▼

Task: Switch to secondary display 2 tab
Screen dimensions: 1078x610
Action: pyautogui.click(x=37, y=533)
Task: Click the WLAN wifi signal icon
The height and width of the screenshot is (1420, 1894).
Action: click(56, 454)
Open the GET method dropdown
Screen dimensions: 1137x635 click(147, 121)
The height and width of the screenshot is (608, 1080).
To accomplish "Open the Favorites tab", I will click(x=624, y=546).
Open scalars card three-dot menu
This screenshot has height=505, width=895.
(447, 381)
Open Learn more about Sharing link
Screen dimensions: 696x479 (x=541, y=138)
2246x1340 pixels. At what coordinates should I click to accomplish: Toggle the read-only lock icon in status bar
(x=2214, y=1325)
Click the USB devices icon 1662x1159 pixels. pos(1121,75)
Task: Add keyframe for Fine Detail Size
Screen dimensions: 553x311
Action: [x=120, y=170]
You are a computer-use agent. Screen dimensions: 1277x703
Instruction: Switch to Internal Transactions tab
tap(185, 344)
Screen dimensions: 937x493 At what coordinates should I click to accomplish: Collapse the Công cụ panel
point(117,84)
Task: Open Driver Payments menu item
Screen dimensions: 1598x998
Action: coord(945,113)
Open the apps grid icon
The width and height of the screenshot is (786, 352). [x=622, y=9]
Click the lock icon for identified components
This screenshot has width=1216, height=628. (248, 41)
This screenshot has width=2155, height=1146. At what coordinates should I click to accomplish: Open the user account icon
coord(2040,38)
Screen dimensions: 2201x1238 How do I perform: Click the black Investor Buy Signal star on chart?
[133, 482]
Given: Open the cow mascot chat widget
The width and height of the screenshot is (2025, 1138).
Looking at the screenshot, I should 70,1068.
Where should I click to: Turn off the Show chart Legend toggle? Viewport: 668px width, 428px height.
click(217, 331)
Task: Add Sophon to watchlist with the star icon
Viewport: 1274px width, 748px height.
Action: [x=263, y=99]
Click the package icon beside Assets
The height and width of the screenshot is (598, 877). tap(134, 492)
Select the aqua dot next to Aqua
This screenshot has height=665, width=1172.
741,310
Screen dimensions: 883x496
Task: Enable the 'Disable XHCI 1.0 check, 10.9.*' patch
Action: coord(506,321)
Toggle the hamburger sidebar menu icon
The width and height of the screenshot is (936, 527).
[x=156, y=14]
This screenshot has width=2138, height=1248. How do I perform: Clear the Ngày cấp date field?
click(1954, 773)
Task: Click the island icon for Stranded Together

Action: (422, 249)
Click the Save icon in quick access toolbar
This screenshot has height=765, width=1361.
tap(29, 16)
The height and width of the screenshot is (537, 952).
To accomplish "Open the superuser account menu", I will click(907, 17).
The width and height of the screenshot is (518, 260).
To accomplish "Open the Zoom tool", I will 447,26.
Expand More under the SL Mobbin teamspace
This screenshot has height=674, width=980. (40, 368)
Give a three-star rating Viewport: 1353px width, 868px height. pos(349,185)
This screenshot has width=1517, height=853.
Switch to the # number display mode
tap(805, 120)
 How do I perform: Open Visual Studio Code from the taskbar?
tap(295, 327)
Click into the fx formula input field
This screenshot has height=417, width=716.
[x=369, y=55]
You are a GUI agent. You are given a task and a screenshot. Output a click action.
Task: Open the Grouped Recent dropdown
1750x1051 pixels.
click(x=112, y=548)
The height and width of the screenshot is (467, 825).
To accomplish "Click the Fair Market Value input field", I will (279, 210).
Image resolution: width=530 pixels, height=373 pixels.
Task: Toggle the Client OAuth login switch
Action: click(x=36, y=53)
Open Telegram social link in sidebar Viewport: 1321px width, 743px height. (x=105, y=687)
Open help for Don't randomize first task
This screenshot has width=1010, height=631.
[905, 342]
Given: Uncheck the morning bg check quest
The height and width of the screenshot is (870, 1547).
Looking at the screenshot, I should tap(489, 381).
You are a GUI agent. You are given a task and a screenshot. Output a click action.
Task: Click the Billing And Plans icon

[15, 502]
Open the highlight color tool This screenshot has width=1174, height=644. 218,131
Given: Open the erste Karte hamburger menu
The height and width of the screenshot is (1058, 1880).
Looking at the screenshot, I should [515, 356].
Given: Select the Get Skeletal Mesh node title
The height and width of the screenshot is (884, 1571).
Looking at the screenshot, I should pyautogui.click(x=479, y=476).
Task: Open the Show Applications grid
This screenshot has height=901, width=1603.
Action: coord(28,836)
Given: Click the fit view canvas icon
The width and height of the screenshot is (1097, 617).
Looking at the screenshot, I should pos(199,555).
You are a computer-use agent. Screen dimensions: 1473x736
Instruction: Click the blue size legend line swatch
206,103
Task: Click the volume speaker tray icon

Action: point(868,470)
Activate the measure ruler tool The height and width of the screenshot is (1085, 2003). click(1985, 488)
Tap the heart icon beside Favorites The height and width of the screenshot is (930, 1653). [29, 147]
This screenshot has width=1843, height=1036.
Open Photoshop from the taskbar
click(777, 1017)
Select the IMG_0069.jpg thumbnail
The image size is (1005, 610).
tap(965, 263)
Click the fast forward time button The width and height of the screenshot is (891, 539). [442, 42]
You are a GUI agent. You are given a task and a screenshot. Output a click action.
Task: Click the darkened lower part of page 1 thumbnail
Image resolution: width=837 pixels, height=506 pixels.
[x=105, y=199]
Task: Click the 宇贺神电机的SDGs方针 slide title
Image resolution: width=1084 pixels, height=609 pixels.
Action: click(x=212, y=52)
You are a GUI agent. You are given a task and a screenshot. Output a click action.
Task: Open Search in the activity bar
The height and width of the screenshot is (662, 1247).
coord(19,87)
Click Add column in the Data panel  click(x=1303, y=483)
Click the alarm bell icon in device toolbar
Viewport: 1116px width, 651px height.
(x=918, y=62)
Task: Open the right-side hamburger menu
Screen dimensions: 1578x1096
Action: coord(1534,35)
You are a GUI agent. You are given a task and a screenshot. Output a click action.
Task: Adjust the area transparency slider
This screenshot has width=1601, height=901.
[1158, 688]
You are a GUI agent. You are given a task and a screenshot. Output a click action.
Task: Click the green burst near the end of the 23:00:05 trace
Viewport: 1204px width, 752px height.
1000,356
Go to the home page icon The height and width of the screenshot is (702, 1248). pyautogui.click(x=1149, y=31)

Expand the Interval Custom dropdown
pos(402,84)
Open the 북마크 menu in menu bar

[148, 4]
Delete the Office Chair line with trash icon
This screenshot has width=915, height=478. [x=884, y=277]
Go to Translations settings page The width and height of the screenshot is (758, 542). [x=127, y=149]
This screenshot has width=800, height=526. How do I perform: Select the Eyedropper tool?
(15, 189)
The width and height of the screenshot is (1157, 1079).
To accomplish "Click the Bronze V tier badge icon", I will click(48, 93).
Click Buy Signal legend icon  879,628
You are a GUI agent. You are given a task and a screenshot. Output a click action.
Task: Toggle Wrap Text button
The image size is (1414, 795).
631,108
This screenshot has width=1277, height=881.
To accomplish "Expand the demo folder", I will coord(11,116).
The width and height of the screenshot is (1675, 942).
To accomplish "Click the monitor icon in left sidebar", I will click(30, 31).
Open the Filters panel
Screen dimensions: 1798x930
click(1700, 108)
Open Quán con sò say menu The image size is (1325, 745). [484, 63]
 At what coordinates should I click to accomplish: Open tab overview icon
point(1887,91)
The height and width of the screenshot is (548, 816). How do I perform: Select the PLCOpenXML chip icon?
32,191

▲

Copy out all lines of the material above in which "page" occurs.

Task: Click the darkened lower part of page 1 thumbnail
Go to the home page icon The height and width of the screenshot is (702, 1248). pyautogui.click(x=1149, y=31)
Go to Translations settings page The width and height of the screenshot is (758, 542). [x=127, y=149]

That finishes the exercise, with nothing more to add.